An innovation can be anything it might be:
A new product or service,
An administrative system, or
A new plan or program pertaining to organizational members.
In this context, corporate entrepreneurship centers on reenergizing and enhancing the
firm's ability to acquire innovative skills and potential.

A systematic analysis of the entrepreneurship on construct and its dimensions, recent


research are now able to define corporate entrepreneurship as a process whereby an
individual or a group of individuals, in association with an existing organization, crates a
new organization or instigates renewal or innovation within the organization.

According to this definition tactical regeneration (concerned with organizational renewal


involving major strategic and/or structural changes), innovation (concerned with
introducing something new to the marketplace), and corporate venturing (corporate
entrepreneurial efforts that lead to the creation of new business organizations within the
corporate organization) are all important and lawful parts of the commercial
entrepreneurship process.

What is meant by entrepreneurship? The concept of entrepreneurship was first


established in the 1700s, and the meaning has evolved ever since. Many simply equate it
with starting one's own business. Most economists believe it is more than that.

To some economists, the entrepreneur is one who is willing to bear the risk of a new
venture if there is a significant chance for profit. Others emphasize the entrepreneur's role
as an innovator who markets his innovation. Still other economists say that entrepreneurs
develop new goods or processes that the market demands and are not currently being
supplied.

In the 20th century, economist Joseph Compete (1883-1950) focused on how the
entrepreneur's drive for innovation and improvement creates upheaval and change.
Compete viewed entrepreneurship as a force of "creative destruction." The entrepreneur
carries out "new combinations," thereby helping render old industries obsolete.
Established ways of doing business are destroyed by the creation of new and better ways
to do them.

Business expert Peter Drucker (1909-2005) took this idea further, describing the
entrepreneur as someone who actually searches for change, responds to it, and exploits
change as an opportunity. A quick look at changes in communications – from typewriters
to personal computers to the Internet – illustrates these ideas.

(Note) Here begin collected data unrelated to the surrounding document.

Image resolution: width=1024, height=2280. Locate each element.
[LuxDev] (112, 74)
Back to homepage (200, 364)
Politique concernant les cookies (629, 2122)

Most economists today agree that entrepreneurship is a necessary ingredient for


stimulating economic growth and employment opportunities in all societies. In the
developing world, successful small businesses are the primary engines of job creation,
income growth, and poverty reduction. Therefore, government support for
entrepreneurship is a crucial strategy for economic development.

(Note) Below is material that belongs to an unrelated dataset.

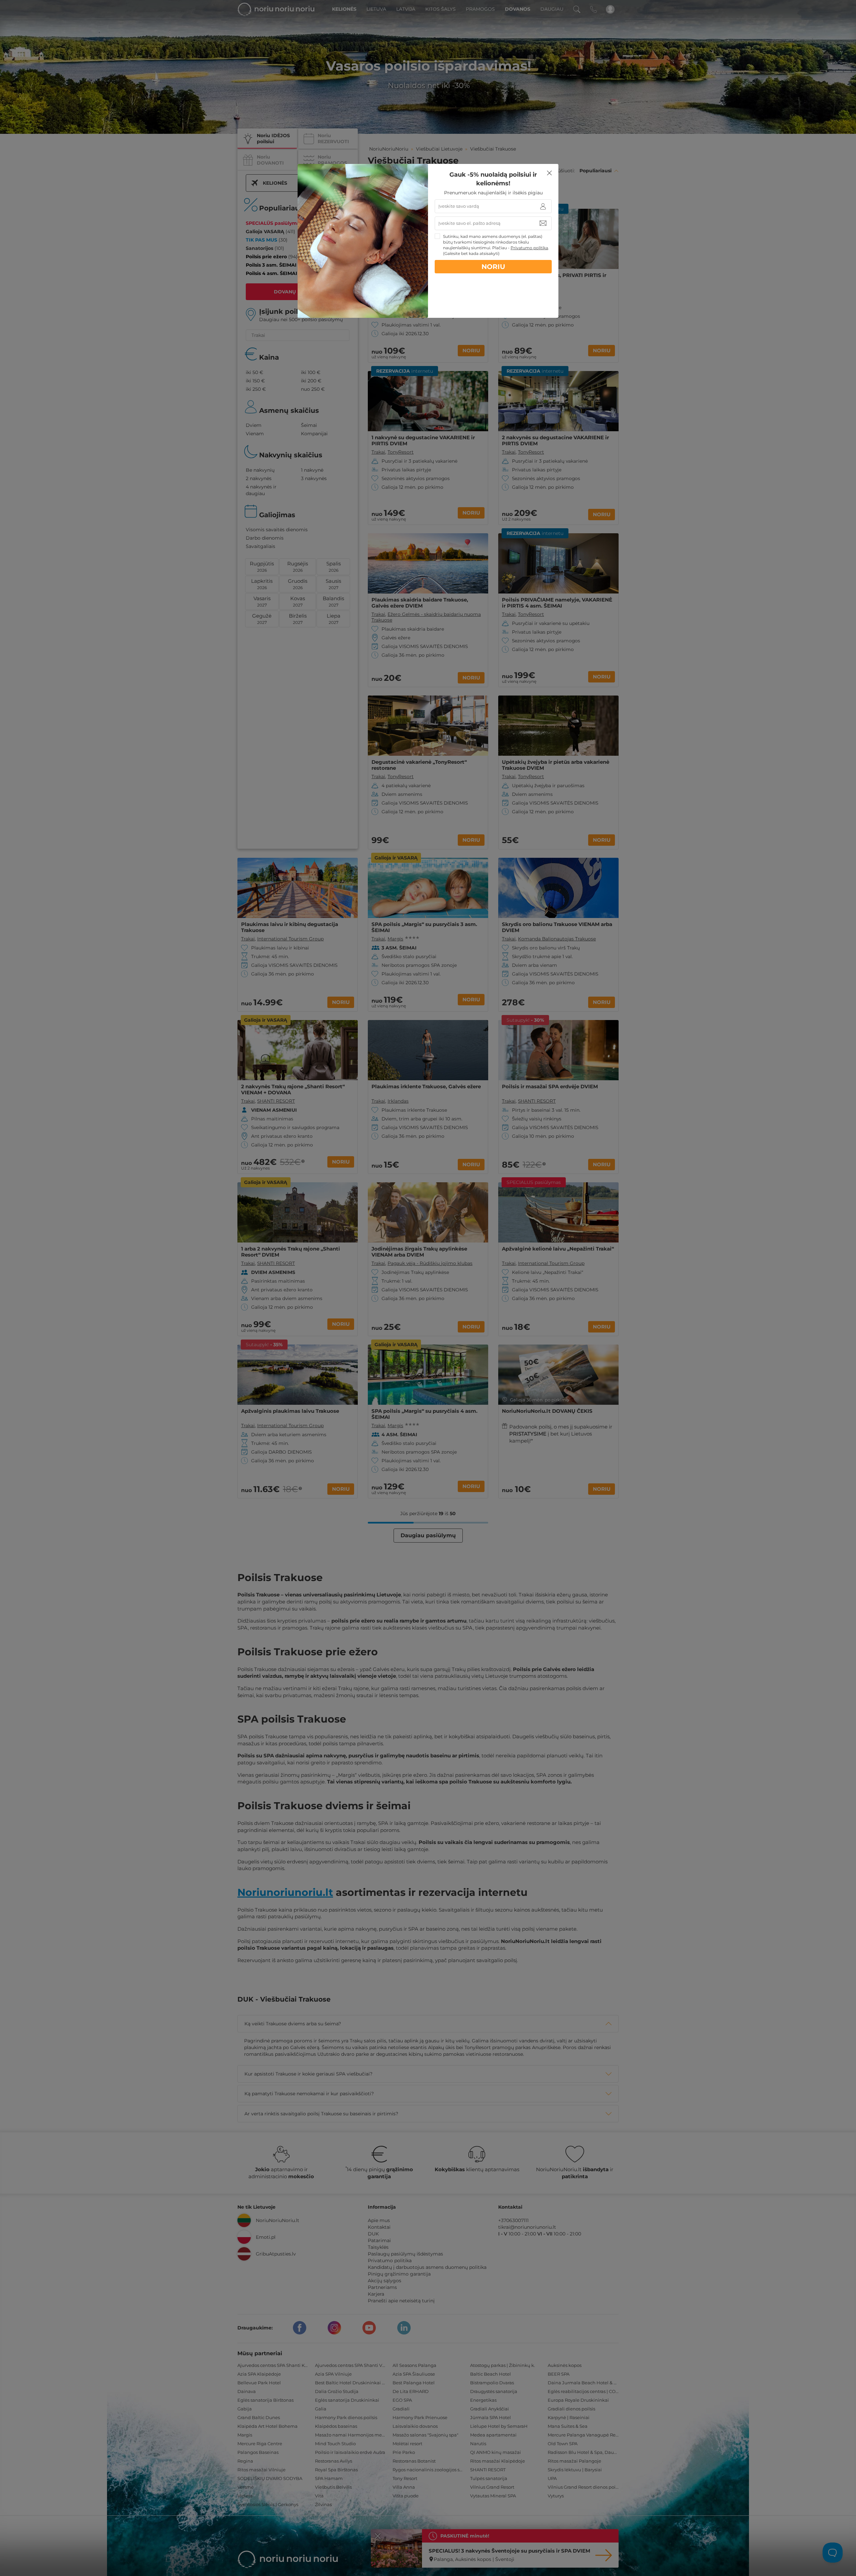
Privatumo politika (529, 247)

As the Business and Industry Advisory Committee to the Organization for Economic
Cooperation and Development (OE CD) said in 2003, "Policies to foster entrepreneurship
are essential to job creation and economic growth." Government officials can provide
incentives that encourage entrepreneurs to risk attempting new ventures. Among these are
laws to enforce property rights and to encourage a competitive market system.

The culture of a community also may influence how much entrepreneurship there is
within it. Different levels of entrepreneurship may stem from cultural differences that
make entrepreneurship more or less rewarding personally. A community that accords the
highest status to those at the top of hierarchical organizations or those with professional
expertise may discourage entrepreneurship. A culture or policy that accords high status to
the "self-made" individual is more likely to encourage entrepreneurship.

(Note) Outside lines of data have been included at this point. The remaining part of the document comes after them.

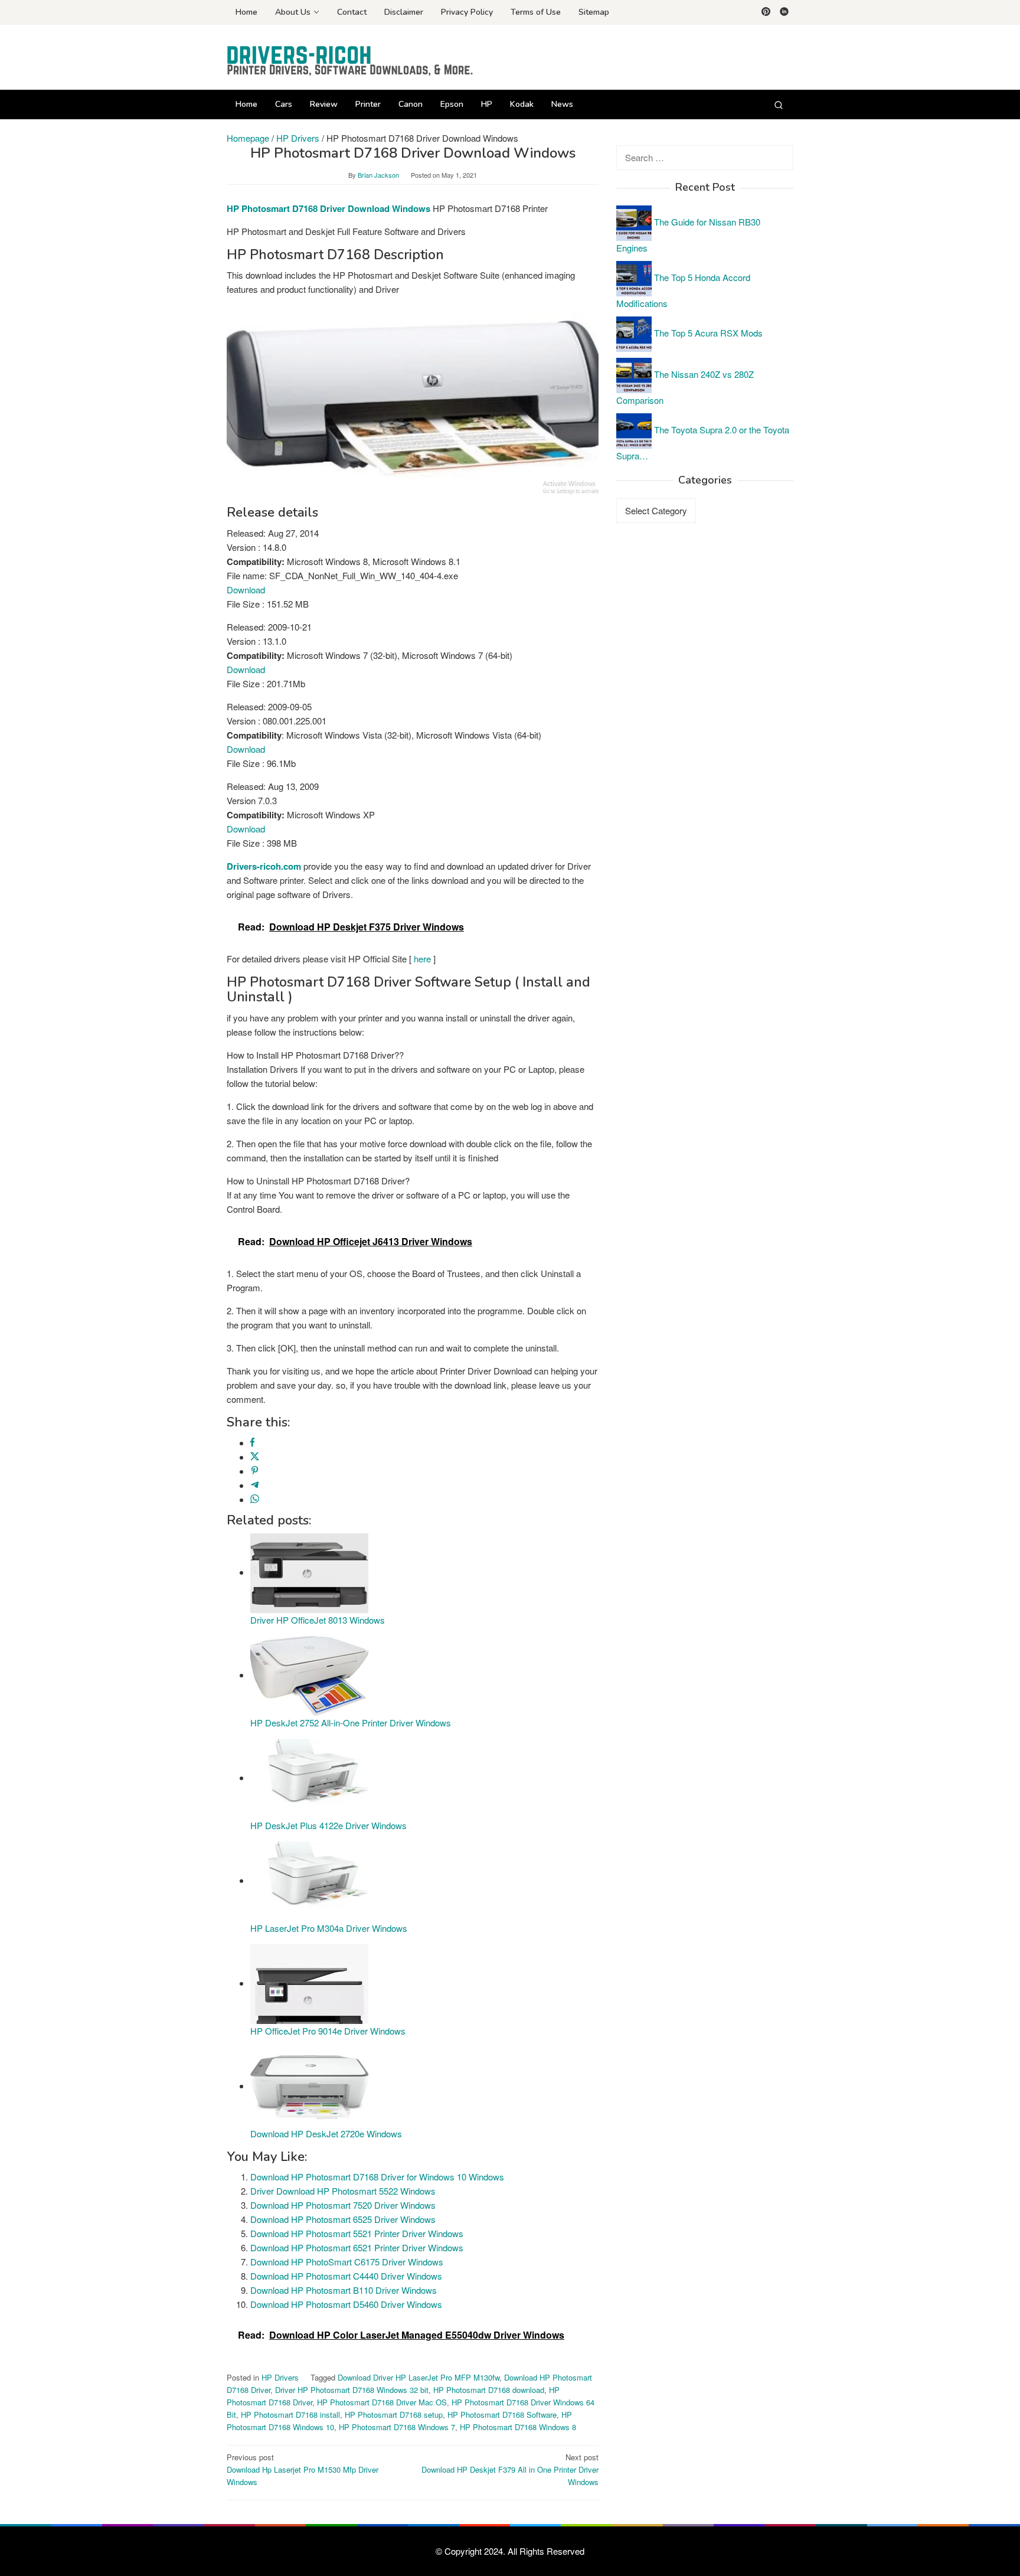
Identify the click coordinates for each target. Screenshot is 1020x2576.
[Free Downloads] (351, 60)
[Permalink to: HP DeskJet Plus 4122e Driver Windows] (309, 1777)
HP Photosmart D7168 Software (502, 2414)
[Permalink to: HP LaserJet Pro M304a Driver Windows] (309, 1880)
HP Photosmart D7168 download (488, 2389)
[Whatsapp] (254, 1499)
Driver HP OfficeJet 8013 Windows (317, 1620)
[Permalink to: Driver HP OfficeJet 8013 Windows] (309, 1572)
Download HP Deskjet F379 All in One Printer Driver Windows (510, 2469)
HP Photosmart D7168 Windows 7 (397, 2427)
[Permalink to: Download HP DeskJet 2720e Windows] (309, 2085)
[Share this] (252, 1442)
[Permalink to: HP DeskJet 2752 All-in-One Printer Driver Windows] (309, 1675)
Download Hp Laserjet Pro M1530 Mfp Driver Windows (302, 2469)
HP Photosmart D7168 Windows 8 (518, 2427)
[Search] (778, 104)
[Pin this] (254, 1471)
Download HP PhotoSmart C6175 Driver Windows (346, 2261)
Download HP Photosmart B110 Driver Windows (343, 2290)
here (422, 958)
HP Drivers (280, 2377)
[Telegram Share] (254, 1485)
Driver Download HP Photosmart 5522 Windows (343, 2191)
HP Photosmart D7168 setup (394, 2414)
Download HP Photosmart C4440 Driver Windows (346, 2276)
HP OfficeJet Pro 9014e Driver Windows (328, 2031)
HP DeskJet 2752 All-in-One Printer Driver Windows (350, 1722)
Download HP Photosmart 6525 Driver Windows (343, 2219)
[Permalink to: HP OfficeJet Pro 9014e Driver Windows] (309, 1983)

This overview is the first in a series of one-page essays about the fundamental elements
of entrepreneurship. Each paper combines the thinking of mainstream economic theorists
with examples of practices that are common to entrepreneurship in many countries. The
series attempts to answer: Why and how do people become entrepreneurs? Why is
entrepreneurship beneficial to an economy? How can governments encourage
entrepreneurship, and, with it, economic growth?